I live in SoFla.  Dry ice is available in several places as people routinely ship fish and dry ice is the choice.

 

Has anybody tried using dry ice for a cold smoke?

post #2 of 13

I would think it would work, depending on the smoker.

Since dry ice is frozen CO2 I would think it would suffocate the smoke

if there is not enough oxygen available to keep your smoke burning.

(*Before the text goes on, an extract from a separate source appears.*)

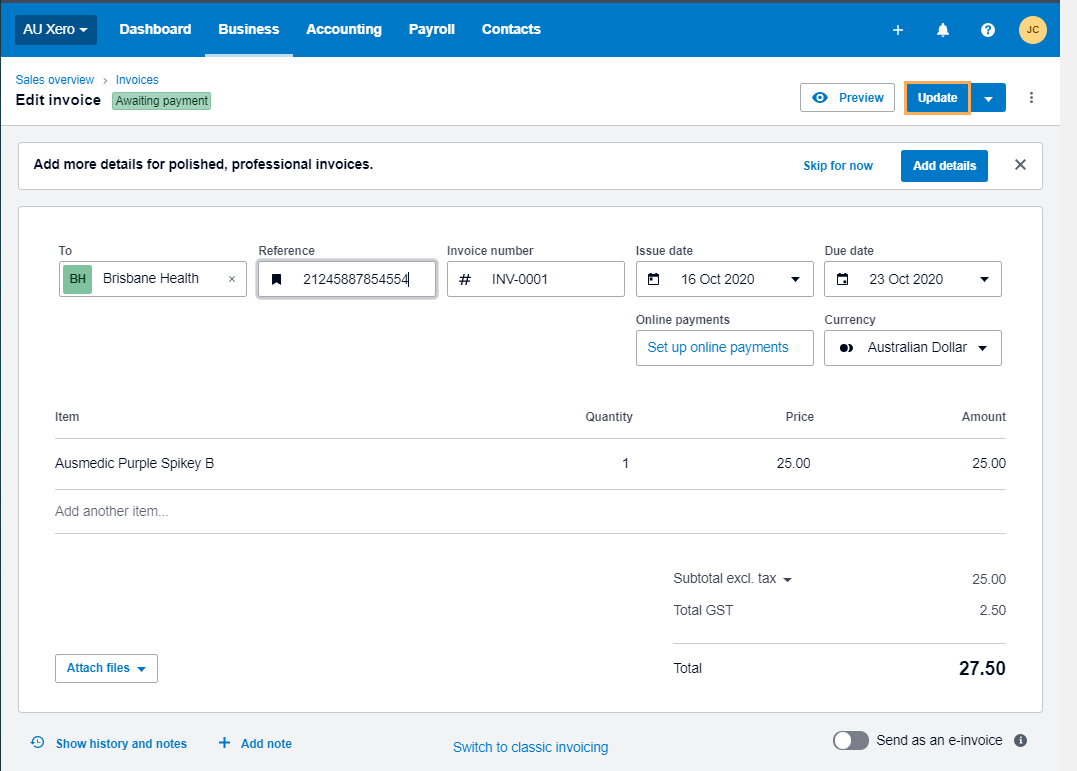Open the three-dot overflow menu
Viewport: 1077px width, 771px height.
1031,97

A fairly airtight smoker would not work.

Just my humble opinion

Ed

post #3 of 13
Thread Starter 

Good point on the suffocation but I don't think even the best smokers are that airtight with the vent open.  It takes a lot of CO2 to suffocate even a small fire.  I'm not sure the dry ice would sublimate rapidly enough to suffocate the pellets.  I'll try and report back.

post #4 of 13

Seems like a good idea, I may have to try it in the summer!  Let us know how it works out!

 

-=Denappy

post #5 of 13
Looking forward to reading more about your experiment. Enjoying smoking the cheeses and eating them. Now that spring might actually be approaching we have two choices. Keep smoking til it warms up and your dry ice idea !

Post back please.

Ps.... Lived behind Dadeland many yrs back
post #6 of 13

Looking forward to your report.

We were messing around at work today, and wonder if the dry ice could cause a 

reverse draft type situation in a smoker? kind of like the way dry ice in a bowl "smokes"

just over the top, then down to the ground? If the current from the dry ice(down) is greater than the 

current up (pellet smoker) would that create reverse flow?

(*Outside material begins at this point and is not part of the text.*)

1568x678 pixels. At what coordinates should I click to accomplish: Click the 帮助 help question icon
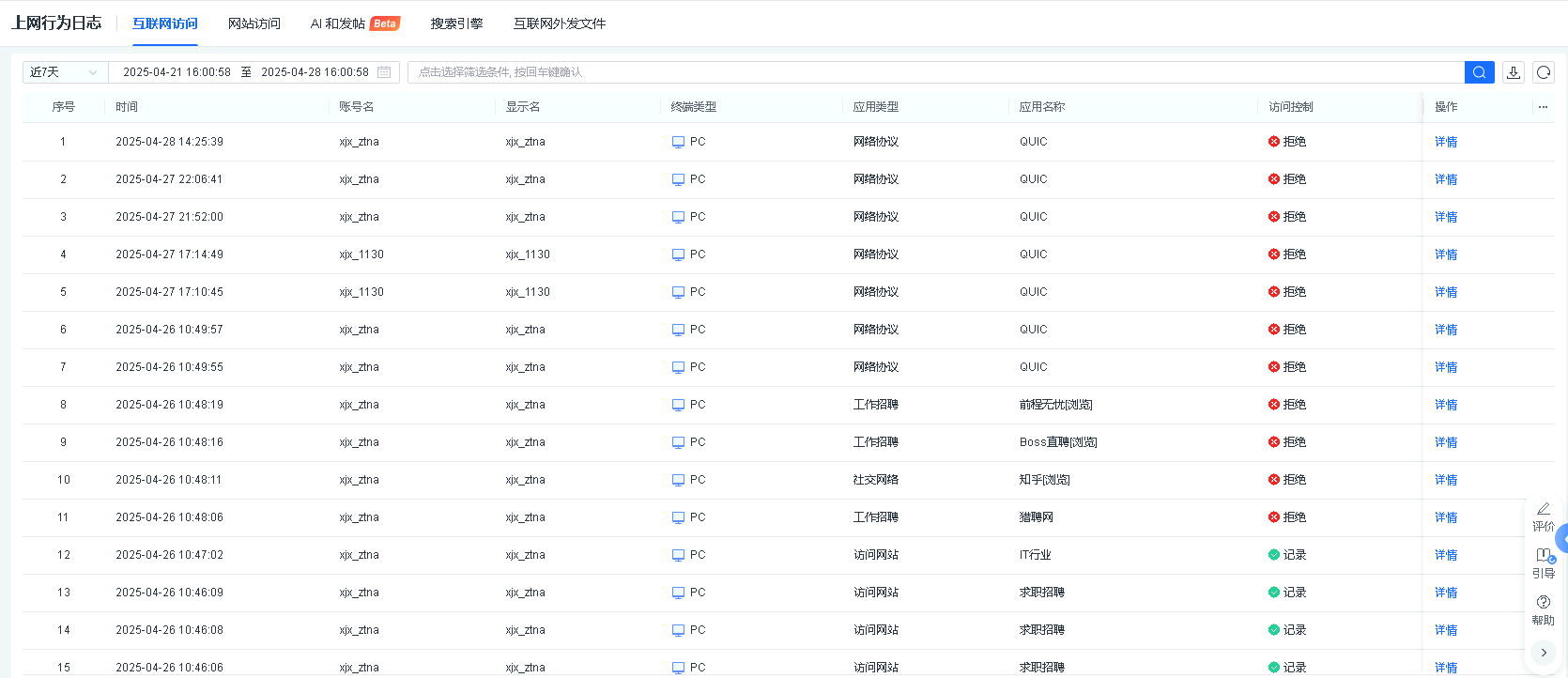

OK time to leave work at work and have a beer!

post #7 of 13

Dry ice is what is in some fire extinguishers.

 

Dry ice may be cold, but it can't take away a lot of heat. It  can only absorb 250 BTU per pound going from solid to vapor.

 

 

dcarch

post #8 of 13

How warm is it?  In S. Louisiana I normally cold smoke from late fall to late spring.  When the days get warm I smoke over night or when it's raining. 

 

If you pipe in your smoke from a remote fire you don't have to worry about the fire going out because of CO2 buildup or adding heat to the smoke chamber for that matter.     

 

May want to try some other options before spending money on dry ice.  If you do need to cool down the chamber why not use regular water ice?  Keep it in a tub so you don't make a mess  I can't imagine you getting too much water vapor from the melting ice if you keep your temps in cold smoke range

post #9 of 13

Be careful carbon dioxide floats down so eventually your smoker will be full of it.... You don't wanna put your head into a big gust of gas that will make it hard to breath. I would imagine because it floats down it will kill your fire or make your wood burn quick too.

post #10 of 13

I cold smoked some summer sausage yesterday down here in Aridzona with an OAT of about 105°.  Generated the smoke in my Smokey Joe and ran it thru a dryer vent tube to my 22" WSM.  Had 4 gallons of ice on top of the unlit charcoal in the WSM, but even with the ice I couldn't keep temp below 100°.  After about a half hour I just took the lid off and was able to keep the WSM at about 90° for about 4 hours.  I wanted it under 80°, but that is not possible in the summer in Aridzona.  Maybe I'll try dry ice the next time.

post #11 of 13


Actually I think Carbon Dioxide floats up and Carbon Monoxide sinks.  That is why your CO detector is near the floor.  Carbon dioxide is one of the "greenhouse" gasses that some people claim causes global warming by floating up into the atmosphere and trapping the heat next to the earth.  In reality, my Brinkmann Cimarron causes a lot more global warming than carbon dioxide ever could.

post #12 of 13
Quote:
Originally Posted by Canadianbacon View Post
 

Be careful carbon dioxide floats down so eventually your smoker will be full of it.... You don't wanna put your head into a big gust of gas that will make it hard to breath. I would imagine because it floats down it will kill your fire or make your wood burn quick too.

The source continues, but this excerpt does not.